- Piano Sonata No. 17 in D minor ("Tempest"), Op. 31/2
- Piano Sonata No. 18 in E flat major ("Hunt"), Op. 31/3
- Piano Sonata No. 24 in F sharp major ("A Thérèse"), Op. 78
- Piano Sonata No. 29 in B flat major ("Hammerklavier"), Op. 106
Perhaps no other composer offers pianists the Herculean challenge of the immensely shifting styles found in the sonatas of Beethoven that spanned virtually his entire lifetime. The four sonatas heard here represent not only Beethoven's three major style periods, but are exceptional examples of the innovations and demands he made of the genre. The "Tempest Sonata," with Beethoven's fleeting reference to the work of Shakespeare, is by far one of the most tumultuous works for the piano up to that time.

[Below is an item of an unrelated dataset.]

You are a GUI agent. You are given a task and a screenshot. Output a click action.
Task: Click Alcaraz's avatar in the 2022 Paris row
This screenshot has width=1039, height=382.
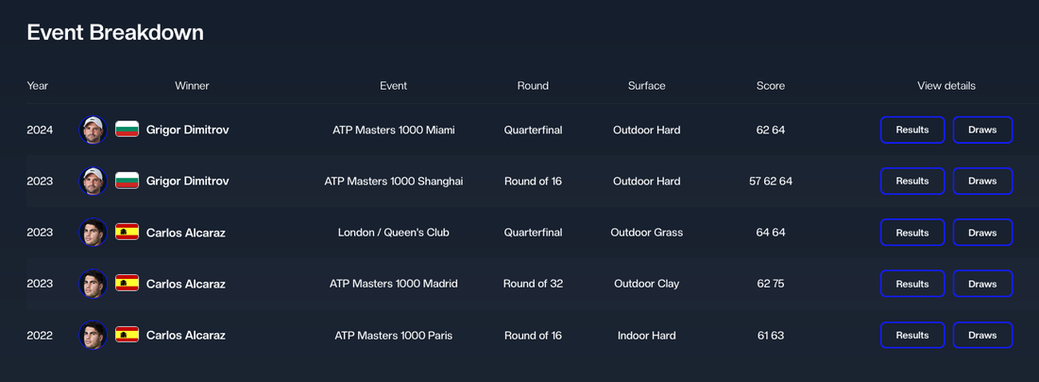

The key alone of the "Op. 78 Sonata" was surprising; the use of the bright key of F sharp major for an entire composition was almost unheard of at the time. And finally comes the "Op. 106 Sonata," the so-called "Hammerklavier," which Beethoven himself intended to be his grandest piano sonata and would challenge pianists far into the future. Pianist Peter Rosel is indeed up to the challenges that Beethoven has set before him. As to the difficulty of changing technique along with style period, Rosel makes it seem easy. His approach to the instrument is much more appropriately playful in Op. 31/3, and very dark and sensual in the deeply introspective Op. 106. The third movement of Op. 106, which is executed with deceptive simplicity and sentimentality, is the highest achievement on the album. While this album is absolutely suitable as an introduction to these works, or even as a supplement to an existing collection, it is still not likely to replace the likes of Kempff or Richter.